====== Input for this task

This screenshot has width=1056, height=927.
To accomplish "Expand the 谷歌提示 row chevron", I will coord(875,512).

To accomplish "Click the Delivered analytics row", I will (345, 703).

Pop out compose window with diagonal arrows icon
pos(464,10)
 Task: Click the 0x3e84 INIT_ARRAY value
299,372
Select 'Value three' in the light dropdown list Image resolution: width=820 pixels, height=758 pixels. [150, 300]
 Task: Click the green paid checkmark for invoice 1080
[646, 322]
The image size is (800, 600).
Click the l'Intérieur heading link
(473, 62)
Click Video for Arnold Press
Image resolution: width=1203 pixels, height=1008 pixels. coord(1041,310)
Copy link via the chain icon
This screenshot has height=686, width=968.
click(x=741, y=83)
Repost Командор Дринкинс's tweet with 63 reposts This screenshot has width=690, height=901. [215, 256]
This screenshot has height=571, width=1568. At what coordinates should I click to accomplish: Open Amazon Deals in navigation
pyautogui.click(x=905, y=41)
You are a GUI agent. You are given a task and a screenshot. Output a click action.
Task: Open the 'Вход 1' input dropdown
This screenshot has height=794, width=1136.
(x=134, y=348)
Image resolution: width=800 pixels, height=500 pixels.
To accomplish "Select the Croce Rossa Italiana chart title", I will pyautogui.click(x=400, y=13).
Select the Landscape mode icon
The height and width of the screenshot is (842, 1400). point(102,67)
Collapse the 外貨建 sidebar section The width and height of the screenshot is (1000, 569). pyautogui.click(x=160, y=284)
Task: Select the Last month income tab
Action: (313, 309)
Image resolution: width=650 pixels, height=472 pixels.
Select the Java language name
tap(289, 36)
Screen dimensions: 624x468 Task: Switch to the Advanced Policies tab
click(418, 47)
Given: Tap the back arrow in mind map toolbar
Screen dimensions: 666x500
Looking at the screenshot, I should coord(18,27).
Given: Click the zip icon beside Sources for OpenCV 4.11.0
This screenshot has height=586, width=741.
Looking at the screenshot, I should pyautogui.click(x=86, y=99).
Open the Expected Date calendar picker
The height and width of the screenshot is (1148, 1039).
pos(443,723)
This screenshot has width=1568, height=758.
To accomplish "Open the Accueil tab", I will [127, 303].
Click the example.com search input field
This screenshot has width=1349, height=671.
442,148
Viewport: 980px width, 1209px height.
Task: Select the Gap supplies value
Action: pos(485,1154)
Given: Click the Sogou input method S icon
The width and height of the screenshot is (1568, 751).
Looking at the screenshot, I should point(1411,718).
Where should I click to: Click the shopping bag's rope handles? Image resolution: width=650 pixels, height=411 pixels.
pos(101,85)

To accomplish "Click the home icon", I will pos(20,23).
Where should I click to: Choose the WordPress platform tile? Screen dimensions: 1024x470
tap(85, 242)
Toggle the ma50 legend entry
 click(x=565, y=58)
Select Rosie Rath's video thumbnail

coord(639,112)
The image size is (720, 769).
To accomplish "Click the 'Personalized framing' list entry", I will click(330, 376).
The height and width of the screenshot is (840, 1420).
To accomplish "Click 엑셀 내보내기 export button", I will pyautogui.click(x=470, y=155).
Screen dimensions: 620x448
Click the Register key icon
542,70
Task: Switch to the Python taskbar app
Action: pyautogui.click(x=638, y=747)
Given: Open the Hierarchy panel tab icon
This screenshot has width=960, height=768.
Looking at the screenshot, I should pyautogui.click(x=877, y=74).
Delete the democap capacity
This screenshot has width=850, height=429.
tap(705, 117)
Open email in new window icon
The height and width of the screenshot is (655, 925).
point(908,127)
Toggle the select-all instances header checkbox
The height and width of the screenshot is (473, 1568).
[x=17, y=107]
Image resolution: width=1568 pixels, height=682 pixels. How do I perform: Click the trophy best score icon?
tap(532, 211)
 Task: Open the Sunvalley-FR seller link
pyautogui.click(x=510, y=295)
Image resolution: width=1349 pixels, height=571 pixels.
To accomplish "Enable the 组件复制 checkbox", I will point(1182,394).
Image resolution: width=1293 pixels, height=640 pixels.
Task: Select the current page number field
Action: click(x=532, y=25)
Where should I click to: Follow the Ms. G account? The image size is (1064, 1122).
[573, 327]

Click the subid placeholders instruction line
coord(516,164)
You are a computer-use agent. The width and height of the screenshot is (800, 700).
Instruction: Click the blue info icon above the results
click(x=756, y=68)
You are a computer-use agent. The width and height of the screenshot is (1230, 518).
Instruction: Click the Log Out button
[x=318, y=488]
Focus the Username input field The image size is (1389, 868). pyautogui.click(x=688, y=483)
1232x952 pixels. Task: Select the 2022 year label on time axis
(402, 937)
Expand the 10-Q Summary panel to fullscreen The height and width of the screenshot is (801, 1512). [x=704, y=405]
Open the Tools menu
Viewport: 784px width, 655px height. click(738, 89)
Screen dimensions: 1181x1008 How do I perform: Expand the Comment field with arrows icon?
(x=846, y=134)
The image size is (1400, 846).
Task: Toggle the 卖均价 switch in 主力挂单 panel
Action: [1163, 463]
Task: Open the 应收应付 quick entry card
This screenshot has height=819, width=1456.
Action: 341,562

============

**Required task:** Can you give every nonblank line of the entries above as a Markdown table with two columns, Row and Text, with the rows numbered in order?

**Problem solution:**
| Row | Text |
|---|---|
| 1 | This screenshot has width=1056, height=927. |
| 2 | To accomplish "Expand the 谷歌提示 row chevron", I will coord(875,512). |
| 3 | To accomplish "Click the Delivered analytics row", I will (345, 703). |
| 4 | Pop out compose window with diagonal arrows icon |
| 5 | pos(464,10) |
| 6 |  Task: Click the 0x3e84 INIT_ARRAY value |
| 7 | 299,372 |
| 8 | Select 'Value three' in the light dropdown list Image resolution: width=820 pixels, height=758 pixels. [150, 300] |
| 9 |  Task: Click the green paid checkmark for invoice 1080 |
| 10 | [646, 322] |
| 11 | The image size is (800, 600). |
| 12 | Click the l'Intérieur heading link |
| 13 | (473, 62) |
| 14 | Click Video for Arnold Press |
| 15 | Image resolution: width=1203 pixels, height=1008 pixels. coord(1041,310) |
| 16 | Copy link via the chain icon |
| 17 | This screenshot has height=686, width=968. |
| 18 | click(x=741, y=83) |
| 19 | Repost Командор Дринкинс's tweet with 63 reposts This screenshot has width=690, height=901. [215, 256] |
| 20 | This screenshot has height=571, width=1568. At what coordinates should I click to accomplish: Open Amazon Deals in navigation |
| 21 | pyautogui.click(x=905, y=41) |
| 22 | You are a GUI agent. You are given a task and a screenshot. Output a click action. |
| 23 | Task: Open the 'Вход 1' input dropdown |
| 24 | This screenshot has height=794, width=1136. |
| 25 | (x=134, y=348) |
| 26 | Image resolution: width=800 pixels, height=500 pixels. |
| 27 | To accomplish "Select the Croce Rossa Italiana chart title", I will pyautogui.click(x=400, y=13). |
| 28 | Select the Landscape mode icon |
| 29 | The height and width of the screenshot is (842, 1400). point(102,67) |
| 30 | Collapse the 外貨建 sidebar section The width and height of the screenshot is (1000, 569). pyautogui.click(x=160, y=284) |
| 31 | Task: Select the Last month income tab |
| 32 | Action: (313, 309) |
| 33 | Image resolution: width=650 pixels, height=472 pixels. |
| 34 | Select the Java language name |
| 35 | tap(289, 36) |
| 36 | Screen dimensions: 624x468 Task: Switch to the Advanced Policies tab |
| 37 | click(418, 47) |
| 38 | Given: Tap the back arrow in mind map toolbar |
| 39 | Screen dimensions: 666x500 |
| 40 | Looking at the screenshot, I should coord(18,27). |
| 41 | Given: Click the zip icon beside Sources for OpenCV 4.11.0 |
| 42 | This screenshot has height=586, width=741. |
| 43 | Looking at the screenshot, I should pyautogui.click(x=86, y=99). |
| 44 | Open the Expected Date calendar picker |
| 45 | The height and width of the screenshot is (1148, 1039). |
| 46 | pos(443,723) |
| 47 | This screenshot has width=1568, height=758. |
| 48 | To accomplish "Open the Accueil tab", I will [127, 303]. |
| 49 | Click the example.com search input field |
| 50 | This screenshot has width=1349, height=671. |
| 51 | 442,148 |
| 52 | Viewport: 980px width, 1209px height. |
| 53 | Task: Select the Gap supplies value |
| 54 | Action: pos(485,1154) |
| 55 | Given: Click the Sogou input method S icon |
| 56 | The width and height of the screenshot is (1568, 751). |
| 57 | Looking at the screenshot, I should point(1411,718). |
| 58 | Where should I click to: Click the shopping bag's rope handles? Image resolution: width=650 pixels, height=411 pixels. |
| 59 | pos(101,85) |
| 60 | To accomplish "Click the home icon", I will pos(20,23). |
| 61 | Where should I click to: Choose the WordPress platform tile? Screen dimensions: 1024x470 |
| 62 | tap(85, 242) |
| 63 | Toggle the ma50 legend entry |
| 64 |  click(x=565, y=58) |
| 65 | Select Rosie Rath's video thumbnail |
| 66 | coord(639,112) |
| 67 | The image size is (720, 769). |
| 68 | To accomplish "Click the 'Personalized framing' list entry", I will click(330, 376). |
| 69 | The height and width of the screenshot is (840, 1420). |
| 70 | To accomplish "Click 엑셀 내보내기 export button", I will pyautogui.click(x=470, y=155). |
| 71 | Screen dimensions: 620x448 |
| 72 | Click the Register key icon |
| 73 | 542,70 |
| 74 | Task: Switch to the Python taskbar app |
| 75 | Action: pyautogui.click(x=638, y=747) |
| 76 | Given: Open the Hierarchy panel tab icon |
| 77 | This screenshot has width=960, height=768. |
| 78 | Looking at the screenshot, I should pyautogui.click(x=877, y=74). |
| 79 | Delete the democap capacity |
| 80 | This screenshot has width=850, height=429. |
| 81 | tap(705, 117) |
| 82 | Open email in new window icon |
| 83 | The height and width of the screenshot is (655, 925). |
| 84 | point(908,127) |
| 85 | Toggle the select-all instances header checkbox |
| 86 | The height and width of the screenshot is (473, 1568). |
| 87 | [x=17, y=107] |
| 88 | Image resolution: width=1568 pixels, height=682 pixels. How do I perform: Click the trophy best score icon? |
| 89 | tap(532, 211) |
| 90 |  Task: Open the Sunvalley-FR seller link |
| 91 | pyautogui.click(x=510, y=295) |
| 92 | Image resolution: width=1349 pixels, height=571 pixels. |
| 93 | To accomplish "Enable the 组件复制 checkbox", I will point(1182,394). |
| 94 | Image resolution: width=1293 pixels, height=640 pixels. |
| 95 | Task: Select the current page number field |
| 96 | Action: click(x=532, y=25) |
| 97 | Where should I click to: Follow the Ms. G account? The image size is (1064, 1122). |
| 98 | [573, 327] |
| 99 | Click the subid placeholders instruction line |
| 100 | coord(516,164) |
| 101 | You are a computer-use agent. The width and height of the screenshot is (800, 700). |
| 102 | Instruction: Click the blue info icon above the results |
| 103 | click(x=756, y=68) |
| 104 | You are a computer-use agent. The width and height of the screenshot is (1230, 518). |
| 105 | Instruction: Click the Log Out button |
| 106 | [x=318, y=488] |
| 107 | Focus the Username input field The image size is (1389, 868). pyautogui.click(x=688, y=483) |
| 108 | 1232x952 pixels. Task: Select the 2022 year label on time axis |
| 109 | (402, 937) |
| 110 | Expand the 10-Q Summary panel to fullscreen The height and width of the screenshot is (801, 1512). [x=704, y=405] |
| 111 | Open the Tools menu |
| 112 | Viewport: 784px width, 655px height. click(738, 89) |
| 113 | Screen dimensions: 1181x1008 How do I perform: Expand the Comment field with arrows icon? |
| 114 | (x=846, y=134) |
| 115 | The image size is (1400, 846). |
| 116 | Task: Toggle the 卖均价 switch in 主力挂单 panel |
| 117 | Action: [1163, 463] |
| 118 | Task: Open the 应收应付 quick entry card |
| 119 | This screenshot has height=819, width=1456. |
| 120 | Action: 341,562 |